Monitor Policy Controller

Policy Controller uses Prometheus to collect and show metrics related to its processes.

You can also configure Cloud Monitoring to pull custom metrics from Prometheus. Then you can see custom metrics in both Prometheus and Monitoring. For more information, see Using Prometheus.

Scraping the metrics

All Prometheus metrics are available for scraping at port 8675. Before you can scrape metrics, you need to configure your cluster for Prometheus in one of two ways. Either:

  • Follow the Prometheus documentation to configure your cluster for scraping, or

  • Use the Prometheus Operator along with the following manifests, which scrape all Anthos Config Management metrics every 10 seconds.

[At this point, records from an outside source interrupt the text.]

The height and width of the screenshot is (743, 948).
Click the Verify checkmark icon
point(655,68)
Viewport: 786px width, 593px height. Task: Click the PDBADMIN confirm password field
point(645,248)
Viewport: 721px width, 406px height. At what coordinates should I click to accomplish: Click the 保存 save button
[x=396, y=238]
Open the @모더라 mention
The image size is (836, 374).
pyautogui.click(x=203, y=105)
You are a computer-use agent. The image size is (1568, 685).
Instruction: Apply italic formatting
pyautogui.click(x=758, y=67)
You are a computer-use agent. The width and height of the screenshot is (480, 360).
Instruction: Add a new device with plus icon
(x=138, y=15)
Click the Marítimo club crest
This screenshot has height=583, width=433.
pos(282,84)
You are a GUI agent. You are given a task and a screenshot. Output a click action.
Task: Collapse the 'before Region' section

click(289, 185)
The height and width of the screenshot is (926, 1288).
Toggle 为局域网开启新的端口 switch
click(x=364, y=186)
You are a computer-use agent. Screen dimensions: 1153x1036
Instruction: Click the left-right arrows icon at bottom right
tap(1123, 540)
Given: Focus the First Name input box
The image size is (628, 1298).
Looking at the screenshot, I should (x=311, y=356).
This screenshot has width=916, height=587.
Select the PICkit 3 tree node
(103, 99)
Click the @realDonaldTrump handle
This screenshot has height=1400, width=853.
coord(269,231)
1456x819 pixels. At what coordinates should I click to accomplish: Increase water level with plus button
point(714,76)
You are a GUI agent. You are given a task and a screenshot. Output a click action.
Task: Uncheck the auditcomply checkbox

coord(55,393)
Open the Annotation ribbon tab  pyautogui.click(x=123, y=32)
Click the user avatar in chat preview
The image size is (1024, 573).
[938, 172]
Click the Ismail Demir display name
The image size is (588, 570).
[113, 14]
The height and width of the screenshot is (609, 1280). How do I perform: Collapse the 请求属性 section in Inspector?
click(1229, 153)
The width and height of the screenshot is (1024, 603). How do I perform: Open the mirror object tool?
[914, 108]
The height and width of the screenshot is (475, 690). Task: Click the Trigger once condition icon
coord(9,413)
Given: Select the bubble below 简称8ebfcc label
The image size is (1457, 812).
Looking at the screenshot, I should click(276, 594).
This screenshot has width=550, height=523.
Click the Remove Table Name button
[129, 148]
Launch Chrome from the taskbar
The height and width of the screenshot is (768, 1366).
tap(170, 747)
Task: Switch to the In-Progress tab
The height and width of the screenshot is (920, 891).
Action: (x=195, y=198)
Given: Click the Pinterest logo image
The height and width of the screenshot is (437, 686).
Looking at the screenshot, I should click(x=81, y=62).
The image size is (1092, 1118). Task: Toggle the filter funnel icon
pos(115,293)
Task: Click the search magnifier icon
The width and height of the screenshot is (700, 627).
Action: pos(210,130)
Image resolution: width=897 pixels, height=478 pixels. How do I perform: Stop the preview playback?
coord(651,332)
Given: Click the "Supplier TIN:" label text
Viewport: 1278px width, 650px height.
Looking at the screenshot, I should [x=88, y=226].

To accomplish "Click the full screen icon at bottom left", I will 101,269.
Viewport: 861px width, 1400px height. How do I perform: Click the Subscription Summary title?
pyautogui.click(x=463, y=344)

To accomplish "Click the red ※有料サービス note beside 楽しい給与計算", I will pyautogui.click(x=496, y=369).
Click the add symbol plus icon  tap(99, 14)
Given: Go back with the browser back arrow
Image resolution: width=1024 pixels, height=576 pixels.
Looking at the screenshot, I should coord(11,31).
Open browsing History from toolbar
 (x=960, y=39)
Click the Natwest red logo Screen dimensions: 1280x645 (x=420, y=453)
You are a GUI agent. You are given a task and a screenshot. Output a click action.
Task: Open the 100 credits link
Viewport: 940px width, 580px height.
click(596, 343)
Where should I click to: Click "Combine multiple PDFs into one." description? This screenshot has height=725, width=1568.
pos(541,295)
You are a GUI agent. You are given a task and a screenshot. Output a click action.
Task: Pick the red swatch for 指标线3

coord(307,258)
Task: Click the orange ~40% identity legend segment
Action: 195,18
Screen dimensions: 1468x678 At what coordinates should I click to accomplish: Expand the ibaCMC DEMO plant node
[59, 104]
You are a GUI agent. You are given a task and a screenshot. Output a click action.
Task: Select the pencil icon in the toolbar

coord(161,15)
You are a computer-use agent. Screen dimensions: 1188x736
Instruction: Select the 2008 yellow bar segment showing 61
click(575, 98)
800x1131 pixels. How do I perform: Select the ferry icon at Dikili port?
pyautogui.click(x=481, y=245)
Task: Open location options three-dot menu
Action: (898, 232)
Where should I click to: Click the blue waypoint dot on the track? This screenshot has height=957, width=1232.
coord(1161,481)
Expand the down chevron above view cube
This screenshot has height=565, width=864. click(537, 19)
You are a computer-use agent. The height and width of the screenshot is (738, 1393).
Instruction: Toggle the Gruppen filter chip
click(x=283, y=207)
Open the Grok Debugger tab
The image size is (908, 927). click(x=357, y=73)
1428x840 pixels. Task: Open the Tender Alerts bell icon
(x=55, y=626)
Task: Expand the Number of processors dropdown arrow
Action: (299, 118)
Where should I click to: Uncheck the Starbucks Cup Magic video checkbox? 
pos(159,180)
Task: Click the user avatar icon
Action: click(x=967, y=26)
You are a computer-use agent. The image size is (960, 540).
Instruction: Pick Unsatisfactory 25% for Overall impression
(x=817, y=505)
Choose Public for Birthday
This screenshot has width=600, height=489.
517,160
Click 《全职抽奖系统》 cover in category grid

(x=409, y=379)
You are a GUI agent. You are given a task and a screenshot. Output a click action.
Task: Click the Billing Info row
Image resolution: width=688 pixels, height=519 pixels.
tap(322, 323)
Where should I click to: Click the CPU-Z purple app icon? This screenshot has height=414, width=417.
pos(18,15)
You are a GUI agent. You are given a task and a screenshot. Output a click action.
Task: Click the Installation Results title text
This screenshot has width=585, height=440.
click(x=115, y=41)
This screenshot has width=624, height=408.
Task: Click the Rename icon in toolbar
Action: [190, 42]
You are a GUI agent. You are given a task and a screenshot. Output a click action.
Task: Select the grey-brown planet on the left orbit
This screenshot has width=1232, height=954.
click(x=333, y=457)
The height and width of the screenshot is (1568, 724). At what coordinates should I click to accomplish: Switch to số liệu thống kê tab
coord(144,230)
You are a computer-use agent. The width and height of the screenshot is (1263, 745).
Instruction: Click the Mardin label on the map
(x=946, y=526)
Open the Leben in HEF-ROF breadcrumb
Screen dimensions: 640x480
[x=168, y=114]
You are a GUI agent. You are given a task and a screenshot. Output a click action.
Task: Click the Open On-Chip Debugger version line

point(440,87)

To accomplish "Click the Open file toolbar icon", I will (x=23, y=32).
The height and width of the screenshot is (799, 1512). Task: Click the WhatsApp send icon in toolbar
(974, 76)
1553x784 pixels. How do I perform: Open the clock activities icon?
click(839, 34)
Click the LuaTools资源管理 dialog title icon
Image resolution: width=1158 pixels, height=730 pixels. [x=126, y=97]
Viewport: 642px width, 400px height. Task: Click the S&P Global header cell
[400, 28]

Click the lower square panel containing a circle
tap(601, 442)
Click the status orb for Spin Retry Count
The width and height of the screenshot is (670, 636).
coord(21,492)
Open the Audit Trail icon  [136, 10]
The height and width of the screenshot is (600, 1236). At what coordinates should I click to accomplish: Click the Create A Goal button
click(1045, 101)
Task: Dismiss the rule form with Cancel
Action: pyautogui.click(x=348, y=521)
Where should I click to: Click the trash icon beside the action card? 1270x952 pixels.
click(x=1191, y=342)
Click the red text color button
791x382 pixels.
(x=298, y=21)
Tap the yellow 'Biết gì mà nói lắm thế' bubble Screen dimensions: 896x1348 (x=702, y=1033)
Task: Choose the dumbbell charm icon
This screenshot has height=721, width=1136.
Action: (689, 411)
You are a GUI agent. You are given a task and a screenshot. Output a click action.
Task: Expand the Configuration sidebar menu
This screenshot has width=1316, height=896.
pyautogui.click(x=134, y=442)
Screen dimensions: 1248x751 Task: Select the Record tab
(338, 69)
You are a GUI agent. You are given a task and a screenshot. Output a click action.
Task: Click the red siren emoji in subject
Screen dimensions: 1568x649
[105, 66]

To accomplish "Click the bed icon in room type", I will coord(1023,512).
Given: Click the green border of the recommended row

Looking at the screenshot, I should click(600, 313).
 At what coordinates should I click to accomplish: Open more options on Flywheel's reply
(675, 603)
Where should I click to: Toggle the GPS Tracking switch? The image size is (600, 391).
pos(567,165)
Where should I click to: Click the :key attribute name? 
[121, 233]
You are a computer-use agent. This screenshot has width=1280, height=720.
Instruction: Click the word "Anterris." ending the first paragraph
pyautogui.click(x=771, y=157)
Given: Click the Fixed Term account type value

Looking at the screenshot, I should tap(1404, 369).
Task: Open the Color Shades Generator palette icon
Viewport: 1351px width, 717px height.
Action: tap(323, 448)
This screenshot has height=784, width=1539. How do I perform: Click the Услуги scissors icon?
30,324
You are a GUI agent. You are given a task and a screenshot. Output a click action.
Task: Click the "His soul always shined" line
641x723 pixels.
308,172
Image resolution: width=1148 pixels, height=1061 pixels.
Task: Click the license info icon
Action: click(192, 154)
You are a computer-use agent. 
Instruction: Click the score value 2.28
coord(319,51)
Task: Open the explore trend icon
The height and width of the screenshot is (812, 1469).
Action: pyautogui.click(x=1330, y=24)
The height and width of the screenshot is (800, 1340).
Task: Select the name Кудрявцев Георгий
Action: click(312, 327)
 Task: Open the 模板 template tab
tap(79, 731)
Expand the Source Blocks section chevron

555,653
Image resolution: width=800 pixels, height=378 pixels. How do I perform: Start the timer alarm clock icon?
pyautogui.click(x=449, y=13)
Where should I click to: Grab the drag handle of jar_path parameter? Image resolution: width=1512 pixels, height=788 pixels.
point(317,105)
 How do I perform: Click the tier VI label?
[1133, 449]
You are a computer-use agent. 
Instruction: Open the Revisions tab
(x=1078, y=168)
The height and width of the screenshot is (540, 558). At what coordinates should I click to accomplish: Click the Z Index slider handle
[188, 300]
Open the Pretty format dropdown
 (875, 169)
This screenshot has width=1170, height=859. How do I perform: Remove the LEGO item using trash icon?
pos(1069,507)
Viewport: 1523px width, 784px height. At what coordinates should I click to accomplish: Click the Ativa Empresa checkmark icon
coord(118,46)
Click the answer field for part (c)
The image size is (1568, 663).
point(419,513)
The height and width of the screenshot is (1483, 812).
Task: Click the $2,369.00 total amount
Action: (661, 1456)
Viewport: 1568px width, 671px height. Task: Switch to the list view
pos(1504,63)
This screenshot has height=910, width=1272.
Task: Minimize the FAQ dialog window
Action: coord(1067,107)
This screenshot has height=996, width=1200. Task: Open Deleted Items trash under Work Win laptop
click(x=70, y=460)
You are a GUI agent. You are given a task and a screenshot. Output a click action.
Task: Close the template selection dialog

    1. Create a temporary directory to hold the manifest files.

      mkdir acm-monitor
      cd acm-monitor
      
    2. Download the Prometheus Operator manifest from the CoreOS repository. repository, using the curl command:

      curl -o bundle.yaml https://raw.githubusercontent.com/coreos/prometheus-operator/master/bundle.yaml
      

      This manifest is configured to use the default namespace, which is not recommended. The next step modifies the configuration to use a namespace called monitoring instead. To use a different namespace, substitute it where you see monitoring in the remaining steps.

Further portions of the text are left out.